Running the Original Code
Running the unaltered code will produce the following plot:
Altering the Theme
As a first step, we can change the overall theme of the volcano plot. As the volcano plot is created using ggplot2
, we can use the theme
function to alter the appearance by just replacing the original CUSTOM_THEME
object with the altered one. In the code CUTSOM_THEME
can be found in lines 71-79. Below you can see the original and altered theme side by side:
Original Theme
# Setting default options
CUSTOM_THEME <- theme_bw(base_size = 15) +
theme(
# Axis labels
axis.title = element_text(size = 15),
# Axis tick labels
axis.text = element_text(size = 15),
# Legend text
legend.text = element_text(size = 15),
# Legend title
legend.title = element_text(size = 15),
# Plot title
plot.title = element_text(size = 17, face = 'bold')
)
Altered Theme
# Setting altered theme options
CUSTOM_THEME <- theme_dark(base_size = 18) +
theme(
# Axis labels with italic font
axis.title = element_text(size = 18, face = 'italic'),
# Axis tick labels
axis.text = element_text(size = 15),
# Legend text
legend.text = element_text(size = 15),
# Legend title
legend.title = element_text(size = 15),
# Plot title with red color
plot.title = element_text(size = 17, face = 'bold', color = 'red'),
# Darker panel background
panel.background = element_rect(fill = 'gray20')
)
We can save the plot easily as pdf, png or svg using:
ggsave(
filename = paste0("Volcano_plot",".pdf"),
plot = Volcano_plot,
width = 10,
height = 5
)
The altered volcano plot will look like this:
A more extensive list of possible manipulations with ggplot2 can we found in their website.
Altering Thresholds
In many cases, we have to adjust the pvalue threshold or the log2 fold change threshold, determining the significance of the data points.
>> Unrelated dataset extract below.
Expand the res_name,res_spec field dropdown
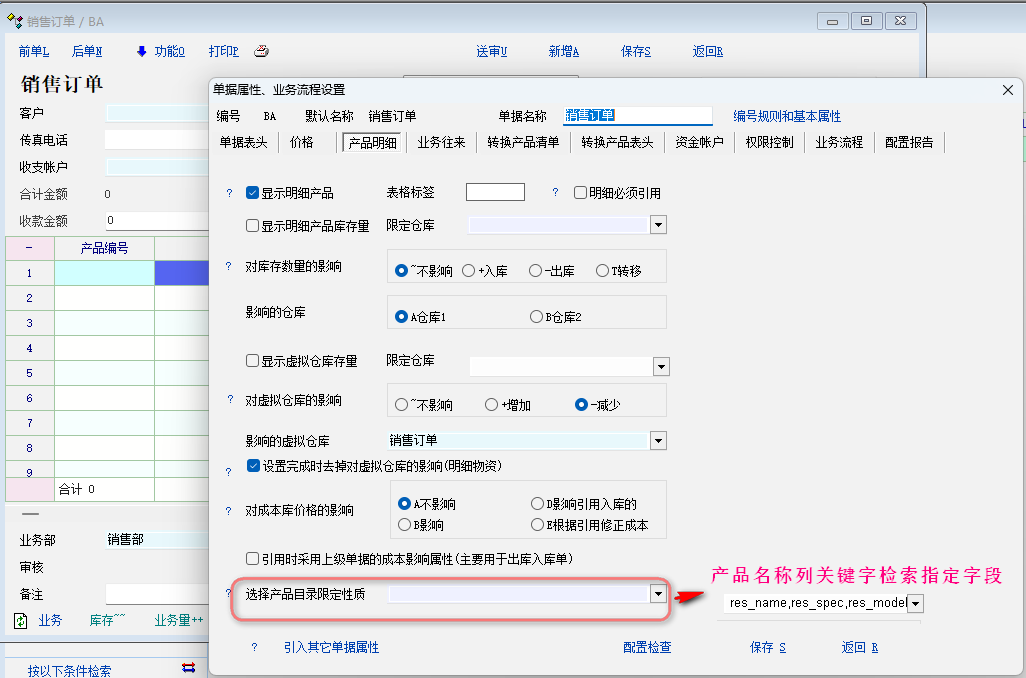This screenshot has height=678, width=1026. click(914, 603)
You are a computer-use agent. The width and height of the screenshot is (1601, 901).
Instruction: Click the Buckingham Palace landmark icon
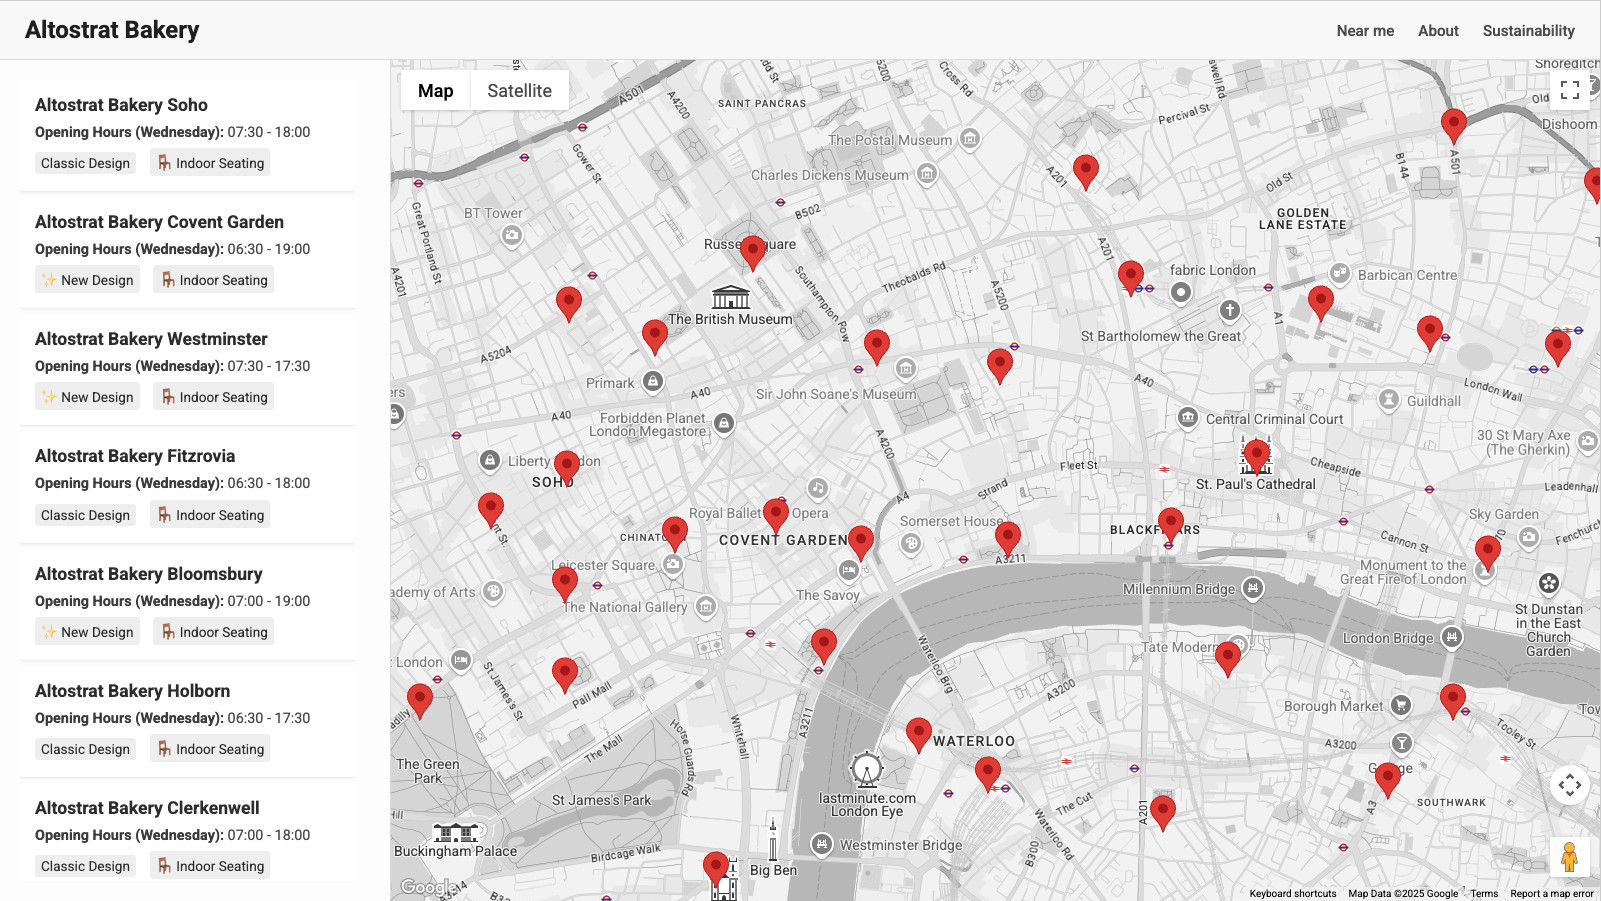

In the code, the thresholds are defined in lines 194 + 195. They originally use the vales stored from the application, but we can change to new values, without the need to go back to cOmicsArt.
Original Thresholds
significance_threshold <- par_tmp$SigAna[paste0("SignificanceAnalysis-", par_name, "_psig_th")]
lfc_threshold <- par_tmp$SigAna[paste0("SignificanceAnalysis-", par_name, "_lfc_th")]
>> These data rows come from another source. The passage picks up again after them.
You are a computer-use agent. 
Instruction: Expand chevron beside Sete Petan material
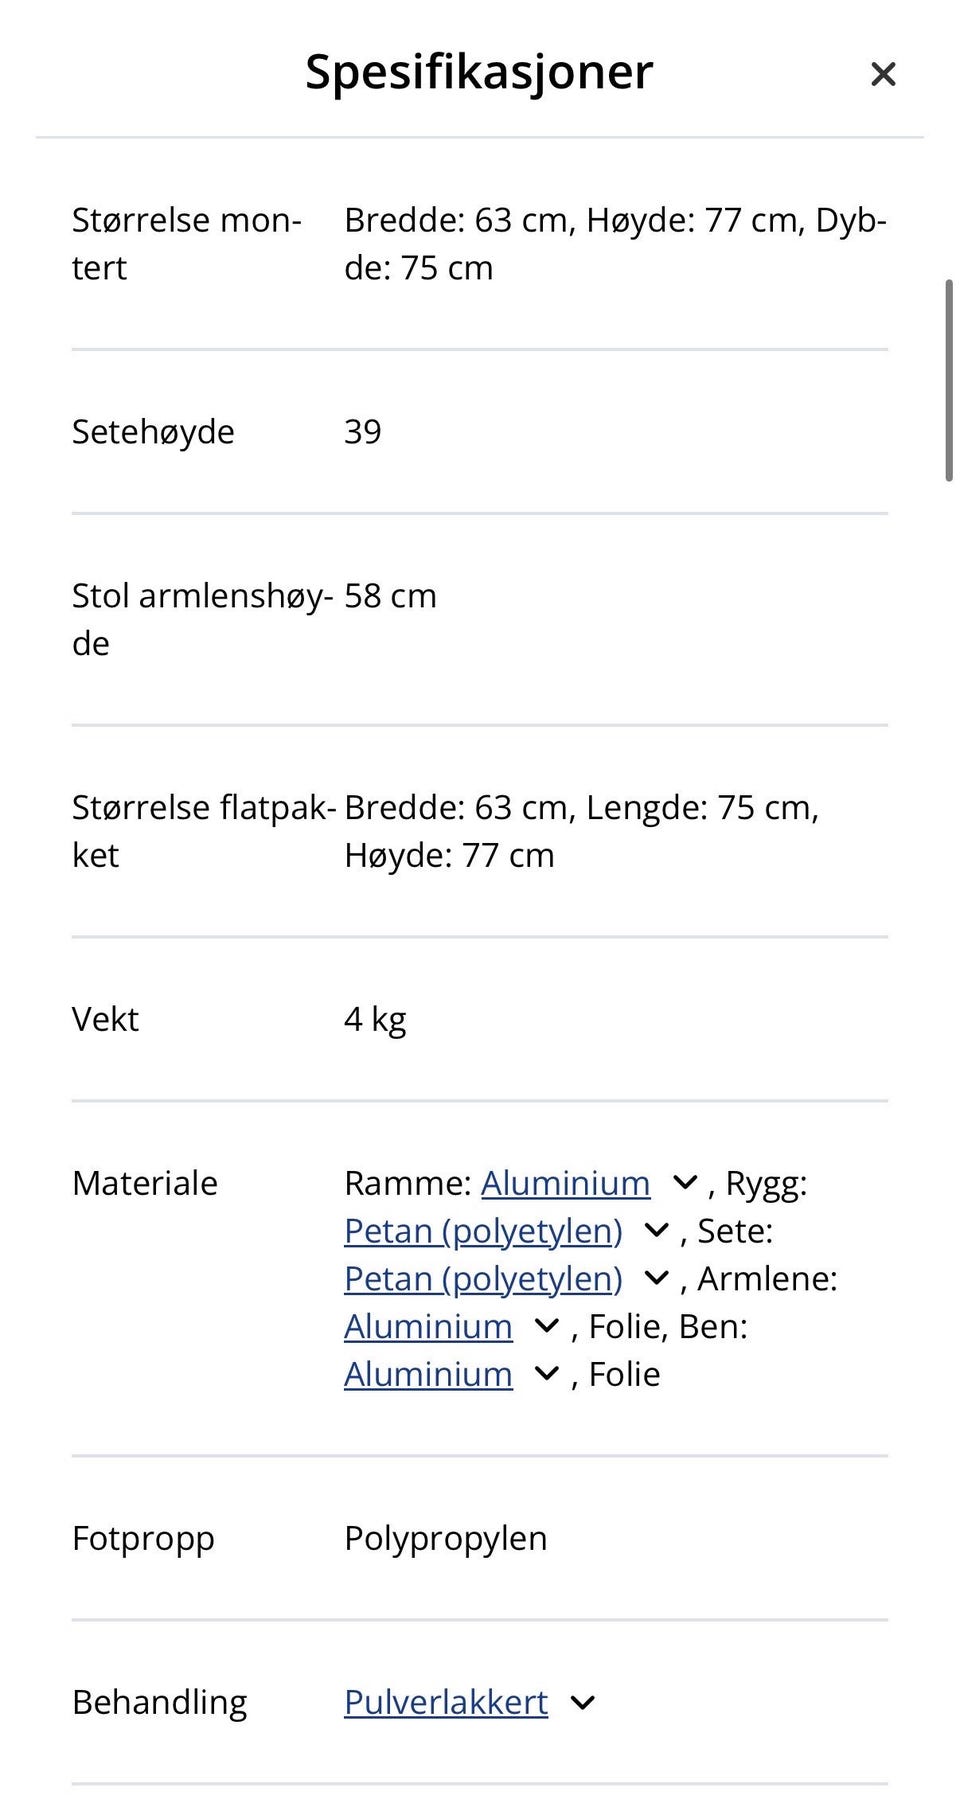coord(656,1279)
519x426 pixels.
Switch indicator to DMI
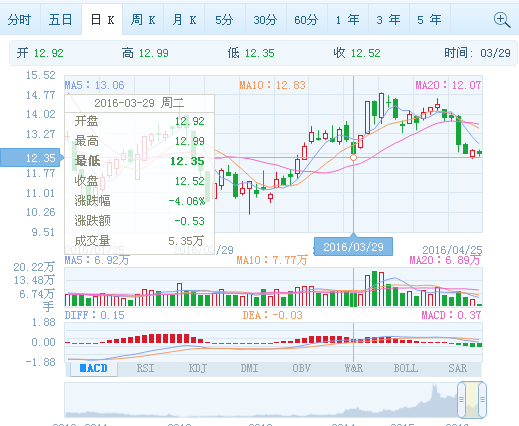point(250,368)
After changing the thresholds, the plot will look like this:
Altering the Comparison
In a troughout analysis, we never only want to compare a single contrast. We can adjust the code to change the contrast we compare. In the most straightforward case, we will flip the treatment and control groups. We will keep the adjusted thresholds and thus only have to take care of the par_tmp$SigAna$comparisons
and par_tmp$SigAna$contrast
. We overwrite both after loading the RDS file, holding the data and results obtained from cOmicsArt.
Original Code
list2env(envList,envir = globalenv())
# loads the variables directly into global env
# if loadedversion present, make it global
if(exists('loadedVersion')){
assign('loadedVersion',loadedVersion,envir = globalenv())
}
Altered Code
# Set Environment ----
list2env(envList,envir = globalenv())
# loads the variables directly into global env
# if loadedversion present, make it global
if(exists('loadedVersion')){
assign('loadedVersion',loadedVersion,envir = globalenv())
}
par_tmp$SigAna$comparisons <- "untrt:trt"
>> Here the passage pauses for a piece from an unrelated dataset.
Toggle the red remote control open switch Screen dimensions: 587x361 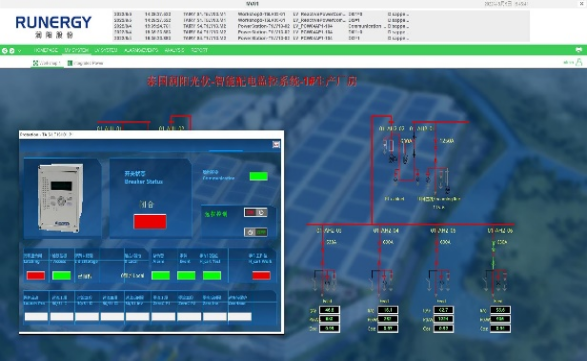click(x=256, y=212)
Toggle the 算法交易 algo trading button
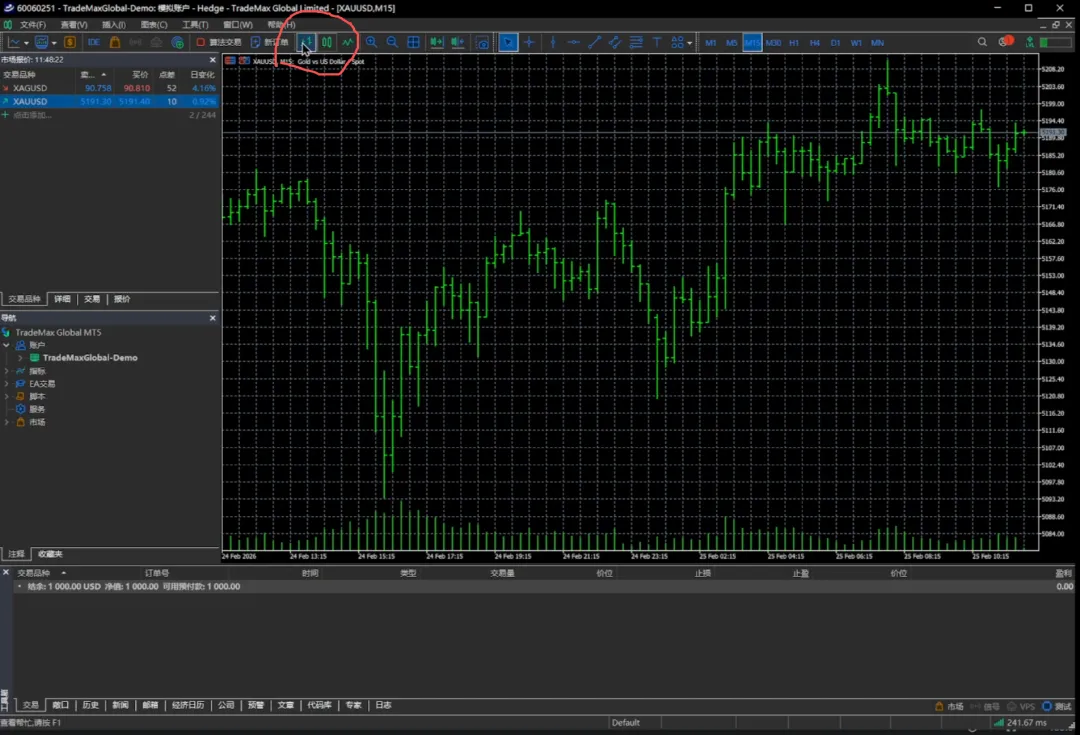 [x=218, y=42]
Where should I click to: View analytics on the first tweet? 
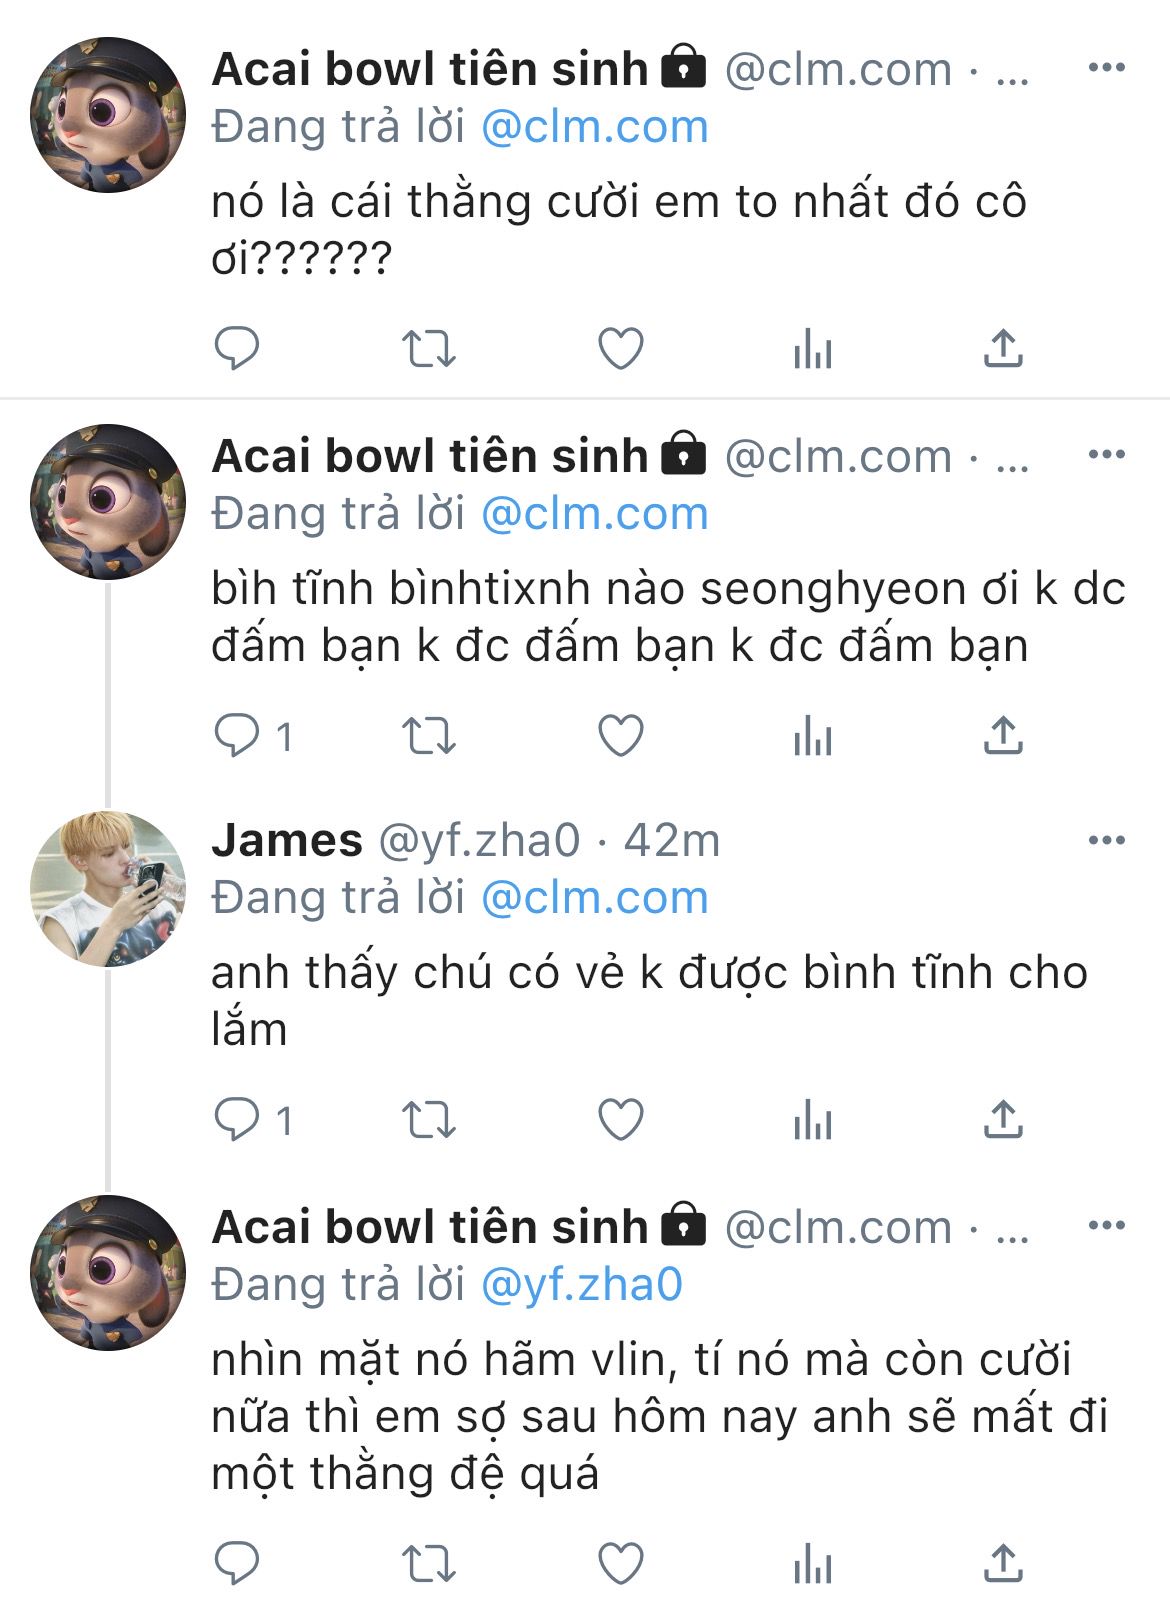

par_tmp$SigAna$contrast <- c("untrt", "trt")
The altered plot will look like a mirrored version of the threshold adjusted plot:
Conclusions
There are of course many more things one can adjust in the plot theme, the threshholds and or the comparison. The code is structured in a way that makes it easy to adjust the code and rerun the analysis. With this example, we showed how to adjust the code to our needs and individualize the workflow.